Desenho mostra três tartarugas vermelhas que estão em cima uma da outra
Luciano Salles

Outro traço crucial é que os verdadeiros baby boomers foram filhos da greatest generation (a maior geração), ou seja, das mulheres e dos homens que cresceram nas dificuldades econômicas da Grande Depressão de 1929 e que lutaram na Segunda Guerra Mundial.

Claro, minha simpatia vai para os que lutaram contra o fascismo e o nazismo. Mas incluiria na maior geração muitos dos que lutaram do outro lado, excluindo os burocratas sinistros e os criminosos de guerra. Pois o que define a maior geração são as dificuldades dos anos 1930 e a coragem de ir à luta para fazer o que parecia ser a coisa certa.

Mais uma observação: os membros da maior geração não se gabavam, não se vangloriavam e pediam a mesma reserva a seus filhos. Esse aspecto fazia o charme e a graça dos adultos que me criaram: ninguém contava vantagem —aliás, ninguém contava nada de seus “feitos”. O que sei dos meus pais como resistentes antifascistas não aprendi deles —foi à força de consultar arquivos.

Esses pensamentos surgiram quando me ocorreu que, à primeira vista, Trump e Bolsonaro talvez fossem os últimos (ou quase) governantes baby boomers. Pois é, só à primeira vista. O pai de Trump apenas especulou durante a Segunda Guerra. E, na mesma época, em geral, o envolvimento brasileiro (a Força Expedicionária Brasileira) foi generoso, mas insuficiente para criar aqui uma maior geração.

Que seja por isso ou por outra razão, o fato é que Trump e Bolsonaro têm algo em comum, que é o pecado capital aos olhos da maior geração e que parece os excluir da categoria dos baby boomers: eles não param de se gabar. Por isso, aliás, os dois me envergonham.

Quando Trump fala de si (o que é frequente), parece que está querendo nos vender um apartamento: ele não para de se maravilhar por estar fazendo “such a fantastic job”, um trabalho tão sensacional.

Quanto a Bolsonaro, nunca me esqueço do momento inaugural em que, recebida a faixa presidencial, ele apontou para ela com os dois dedos, abrindo um grande sorriso para alguém na plateia: olha o que eu ganhei.

Desde então, os momentos vangloriosos se multiplicaram.

Alguns comentadores não gostaram que Bolsonaro fosse treinar tiro ao alvo recentemente. Eu não tenho nada contra isso. O que me inspira vergonha é um homem de 65 anos, no fim do treino, apontar com o dedo para seus melhores tiros no alvo, triunfante: olha o que acertei. Se fosse uma criança de oito anos, chamaria a atenção do moleque ou da menina. Nunca mais faça isso —olhe seu resultado e medite sobre seus erros, por pequenos que sejam. Esse tiro escapou, aqui sem querer tentei antecipar o recuo, aqui a mão tremeu. Tudo em silêncio.

A jactância irresistível reaparece nas declarações sobre o “físico de atleta” que protegeria Bolsonaro do coronavírus ou na necessidade de tirar a máscara, uma vez infectado, para mostrar que ele está muito, muito bem.

Não é preciso ter aprendido a arte da modéstia com um membro da maior geração. Mas também não é preciso ceder incansavelmente à insegurança narcisista de uma criança de oito anos.
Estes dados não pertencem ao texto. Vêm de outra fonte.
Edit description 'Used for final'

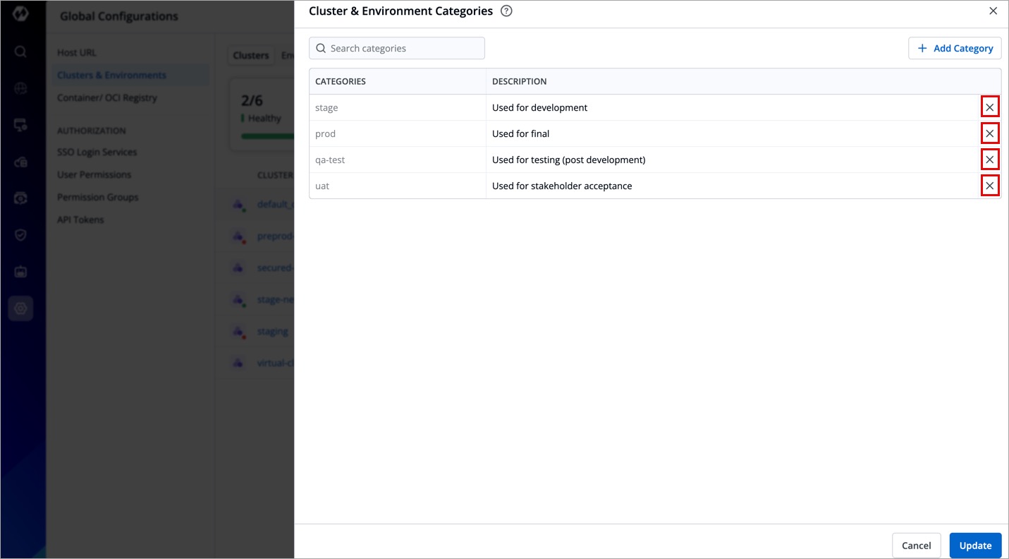click(x=733, y=133)
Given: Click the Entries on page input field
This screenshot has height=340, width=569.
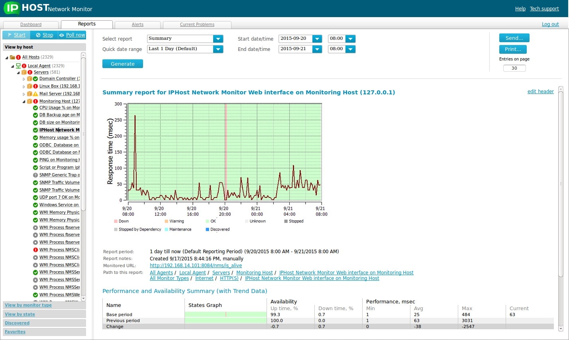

Em 1963, bem tarde na vida, interno no Colégio Ballerini de Seregno, na Itália, aprendi a usar uma bicicleta. Treinava nos recreios, junto com um menino, justamente de oito anos. A gente ensaiava um pouco de tudo. Por exemplo, de vez em quando, abríamos os braços e tentávamos dirigir a bicicleta só com a inclinação e os joelhos.

Até aqui tudo bem. Mas um dia, o menino que treinava comigo viu chegar a mãe dele, que tinha feito uma visita à secretaria do colégio. Todo feliz, abriu os braços e chamou: “Olha mãe, sem mãos”. Bem naquela hora, a roda dianteira bateu numa pedra e meu jovem amigo se espatifou com a cara no chão. Quebrou dois dentes.